En castellano, o si lo prefiere también “en argentino”, las siglas siempre se pronunciaron con el nombre propio que cada letra del alfabeto tiene desde su propio origen; así entonces deberían pronunciarse los ejemplos señalados como: hache-ese-be-ce, e-ese-pe-ene, eme-ge-eme, de-ve-de, ce-de, ele-ge, o de lo contrario llamar a cada uno por el nombre a que esas iniciales hacen referencia; en cualquiera de ambos casos siempre será más correcto que la corrupción idiomática que los imperiales imponen valiéndose de sus lacayos locales –propaganda mediática mediante– y los sometidos aceptan sin el menos cuestionamiento, en el mejor de los casos, ya que no son pocos los que acogen estas normativas con irresponsable contento creyendo que están hablando en buen romance.

Tiene tal magnitud este sometimiento léxico –inconscientes en unos, aceptado sin razonamiento previo en otros, bienvenido en los proyanquis recalcitrantes– que en cierta oportunidad escuché a una locutora de una emisora radial porteña de primera línea, comentar una noticia de un suceso acaecido en Flórida (tal cual, con tilde en la letra o). Y no fue error, pues no hubo rectificación alguna, ni en esa ni en otra oportunidad en que reiteró el mismo disparate. Evidentemente esta profesional del aire ignora que ese territorio fue descubierto por Hernando de Soto, conquistador español, gobernador de Cuba en 1538, y que por lo tanto su nombre proviene del mismo origen, y que si los estadounidenses pronuncian acentuando la letra o convirtiéndola levemente en esdrújula, es por la dificultad que tienen en pronunciarla como llana. ¡Si hasta el procesador de texto –el gringo Word– corregirá esta palabra automáticamente si intentáramos ponerle acento! Y a propósito de esto, no sé cómo todavía no se le ha ocurrido a ningún pichón neocolonial llamar eliem a los cigarrillos LM, o yibí al güisqui JB y así con otras cosas del mismo origen que nombramos por sus iniciales, en castellano –como es lo correcto– y no con los nombres que estas letras tienen en inglés.

Claro que peores cosas que éstas suceden con la yanquización a destajo, en la que se ufanan los idiotas útiles vernáculos –en un amplio espectro que va desde dirigentes encumbrados hasta anónimos conciudadanos– adoradores de las barras y las estrellas; pero no se trata de esto ahora, sino de abordar otra faceta del mismo problema al que algunos no consideran de tanta prioridad como para salir a tomar el toro por las astas. Creo que no es así, me parece un razonamiento, cuanto menos, pobre si no falaz, mediante el cual se pretende enterrar la verdad de que la ignorancia hace escuela con harta facilidad.
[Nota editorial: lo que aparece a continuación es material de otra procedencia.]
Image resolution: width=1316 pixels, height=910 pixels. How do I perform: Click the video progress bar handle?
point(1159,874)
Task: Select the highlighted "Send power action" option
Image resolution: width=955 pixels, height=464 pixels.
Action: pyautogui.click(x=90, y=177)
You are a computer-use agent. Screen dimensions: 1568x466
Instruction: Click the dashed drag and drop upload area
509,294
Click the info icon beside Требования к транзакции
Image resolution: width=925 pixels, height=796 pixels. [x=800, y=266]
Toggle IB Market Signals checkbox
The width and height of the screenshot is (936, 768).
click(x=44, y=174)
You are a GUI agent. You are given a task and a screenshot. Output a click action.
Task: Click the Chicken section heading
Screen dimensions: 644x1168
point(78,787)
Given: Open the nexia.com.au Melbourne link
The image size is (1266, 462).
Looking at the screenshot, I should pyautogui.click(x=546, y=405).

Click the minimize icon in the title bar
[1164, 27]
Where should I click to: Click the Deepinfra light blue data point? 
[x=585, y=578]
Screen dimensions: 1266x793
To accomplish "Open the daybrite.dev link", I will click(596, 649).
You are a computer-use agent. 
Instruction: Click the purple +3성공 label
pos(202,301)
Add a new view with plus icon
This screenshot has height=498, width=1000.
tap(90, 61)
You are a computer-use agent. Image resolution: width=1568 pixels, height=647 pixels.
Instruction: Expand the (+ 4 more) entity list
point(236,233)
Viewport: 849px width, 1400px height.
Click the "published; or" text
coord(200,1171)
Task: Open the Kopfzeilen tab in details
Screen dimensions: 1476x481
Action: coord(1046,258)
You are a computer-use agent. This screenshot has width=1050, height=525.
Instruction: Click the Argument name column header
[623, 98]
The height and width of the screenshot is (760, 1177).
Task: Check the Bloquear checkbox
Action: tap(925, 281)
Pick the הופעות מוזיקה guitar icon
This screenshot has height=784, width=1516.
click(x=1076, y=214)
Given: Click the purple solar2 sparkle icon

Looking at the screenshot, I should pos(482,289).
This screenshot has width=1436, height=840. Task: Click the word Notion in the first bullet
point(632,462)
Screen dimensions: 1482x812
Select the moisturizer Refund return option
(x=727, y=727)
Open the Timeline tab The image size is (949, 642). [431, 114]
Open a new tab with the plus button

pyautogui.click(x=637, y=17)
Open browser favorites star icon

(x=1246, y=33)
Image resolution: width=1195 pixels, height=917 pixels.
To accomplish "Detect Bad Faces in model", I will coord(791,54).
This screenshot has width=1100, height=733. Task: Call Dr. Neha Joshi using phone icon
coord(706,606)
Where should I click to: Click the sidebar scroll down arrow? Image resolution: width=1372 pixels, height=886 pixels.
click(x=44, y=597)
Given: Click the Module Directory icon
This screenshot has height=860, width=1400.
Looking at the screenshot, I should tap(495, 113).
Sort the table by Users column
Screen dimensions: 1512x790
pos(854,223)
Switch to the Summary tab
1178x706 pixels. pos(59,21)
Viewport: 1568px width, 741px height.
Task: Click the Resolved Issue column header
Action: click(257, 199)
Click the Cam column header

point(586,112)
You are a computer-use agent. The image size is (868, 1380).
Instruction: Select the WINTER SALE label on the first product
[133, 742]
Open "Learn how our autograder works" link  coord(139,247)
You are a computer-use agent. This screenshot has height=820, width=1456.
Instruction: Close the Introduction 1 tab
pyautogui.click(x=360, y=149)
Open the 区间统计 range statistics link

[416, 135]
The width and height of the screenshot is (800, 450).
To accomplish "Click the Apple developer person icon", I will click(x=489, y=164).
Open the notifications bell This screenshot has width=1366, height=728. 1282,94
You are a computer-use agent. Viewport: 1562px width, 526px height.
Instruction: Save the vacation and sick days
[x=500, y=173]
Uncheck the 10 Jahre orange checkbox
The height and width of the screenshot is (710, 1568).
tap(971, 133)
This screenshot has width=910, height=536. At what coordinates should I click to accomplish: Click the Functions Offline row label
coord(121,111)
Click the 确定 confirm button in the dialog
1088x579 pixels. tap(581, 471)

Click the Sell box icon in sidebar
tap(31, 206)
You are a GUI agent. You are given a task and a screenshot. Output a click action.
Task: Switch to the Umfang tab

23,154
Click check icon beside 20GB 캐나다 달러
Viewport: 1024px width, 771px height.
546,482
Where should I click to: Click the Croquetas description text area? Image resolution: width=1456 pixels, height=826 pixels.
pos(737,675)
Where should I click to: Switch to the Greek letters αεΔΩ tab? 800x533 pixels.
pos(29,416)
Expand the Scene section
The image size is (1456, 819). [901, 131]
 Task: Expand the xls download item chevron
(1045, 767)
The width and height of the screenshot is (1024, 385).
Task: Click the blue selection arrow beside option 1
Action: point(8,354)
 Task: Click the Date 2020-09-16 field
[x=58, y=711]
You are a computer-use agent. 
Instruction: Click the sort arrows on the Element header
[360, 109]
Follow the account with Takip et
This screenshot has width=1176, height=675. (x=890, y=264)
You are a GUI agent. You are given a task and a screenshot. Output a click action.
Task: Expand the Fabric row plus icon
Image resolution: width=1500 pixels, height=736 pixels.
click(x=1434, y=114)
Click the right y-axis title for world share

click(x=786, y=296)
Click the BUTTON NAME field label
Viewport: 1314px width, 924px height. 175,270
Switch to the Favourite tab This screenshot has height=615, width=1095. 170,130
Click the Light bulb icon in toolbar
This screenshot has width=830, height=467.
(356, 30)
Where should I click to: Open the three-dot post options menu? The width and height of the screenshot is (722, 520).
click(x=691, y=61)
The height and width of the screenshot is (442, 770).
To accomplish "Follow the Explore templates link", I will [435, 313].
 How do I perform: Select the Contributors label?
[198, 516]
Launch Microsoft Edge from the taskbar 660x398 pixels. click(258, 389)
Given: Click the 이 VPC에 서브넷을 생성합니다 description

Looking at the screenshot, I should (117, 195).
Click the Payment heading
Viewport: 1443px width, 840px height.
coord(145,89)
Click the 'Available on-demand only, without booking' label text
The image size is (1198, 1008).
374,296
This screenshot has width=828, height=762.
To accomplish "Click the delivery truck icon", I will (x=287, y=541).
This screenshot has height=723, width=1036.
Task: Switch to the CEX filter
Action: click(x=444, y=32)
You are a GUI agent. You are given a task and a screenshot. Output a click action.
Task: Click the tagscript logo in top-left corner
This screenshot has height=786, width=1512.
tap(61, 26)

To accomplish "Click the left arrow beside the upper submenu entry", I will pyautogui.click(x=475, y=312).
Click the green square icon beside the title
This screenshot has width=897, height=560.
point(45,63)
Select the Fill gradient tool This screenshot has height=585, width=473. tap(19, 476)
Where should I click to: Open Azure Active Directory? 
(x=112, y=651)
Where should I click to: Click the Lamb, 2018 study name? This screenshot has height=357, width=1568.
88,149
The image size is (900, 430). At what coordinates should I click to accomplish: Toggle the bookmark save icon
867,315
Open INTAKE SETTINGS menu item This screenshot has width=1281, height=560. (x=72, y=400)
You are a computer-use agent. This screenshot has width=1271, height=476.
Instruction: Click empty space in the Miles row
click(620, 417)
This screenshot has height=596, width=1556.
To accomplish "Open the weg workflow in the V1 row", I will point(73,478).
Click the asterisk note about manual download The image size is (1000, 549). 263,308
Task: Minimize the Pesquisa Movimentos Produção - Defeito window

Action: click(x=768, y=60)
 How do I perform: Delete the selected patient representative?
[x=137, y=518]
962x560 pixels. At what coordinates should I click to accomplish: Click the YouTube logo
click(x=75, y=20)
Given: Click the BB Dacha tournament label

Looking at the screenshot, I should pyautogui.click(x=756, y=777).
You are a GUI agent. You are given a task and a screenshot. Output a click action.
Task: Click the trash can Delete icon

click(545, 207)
El idioma es una parte vital de nuestra identidad, y no precisamente de segunda o tercera líneas, sino que su importancia se ubica entre las primeras. No hay que olvidar que también somos lo que hablamos; las palabras con que nos expresemos estarán reflejando nuestra manera de sentir. Las palabras hacen al hombre, una lengua hace a un país.

Las nuevas generaciones renuevan su lenguaje por necesidad de creación con aportes a veces felices y otros no tanto; vocablos de uso cotidiano bien estructurados por lo imaginativos y por la agudeza de sentido, creados por el pueblo (trucho, por ejempo) habrán de perdurar seguramente por largo tiempo y pasarán al diccionario –aunque esto no sea verdaderamente importante, pues que sea aceptada por la Real Academia Española da lo mismo, por lo que dicha aceptación tiene aún de dominio cultural–; sin embargo otros no correrán la misma suerte (men, por ejemplo), tendrá corta vida ya que es un anglicismo, y la palabra hombre existe en nuestro idioma.

La tarea es ardua y será de nunca acabar mientras sigan reptando los personeros de los intereses antinacionales, empeñados en bastardear nuestro idioma con vocablos ajenos, o en lograr que hablemos sin traducir, incorrectamente por cierto, pero en inglés; ya que siempre será una manera –bien que anómala– de imponer la lengua del poder dominante; o que nombremos con palabras de ese idioma aquello para lo cual siempre las hubo en castellano.

En la Argentina, donde no escasea una nutrida fauna siempre a la expectativa de imitar cualquier cosa proveniente de los Estados Unidos, en cierto momento llegamos al colmo de esta absurda mimesis, ya que tuvimos un presidente –inequívoco sirviente del Imperio– que al parecer no satisfecho con ser padre de un hijo, pretendía serlo de un junior.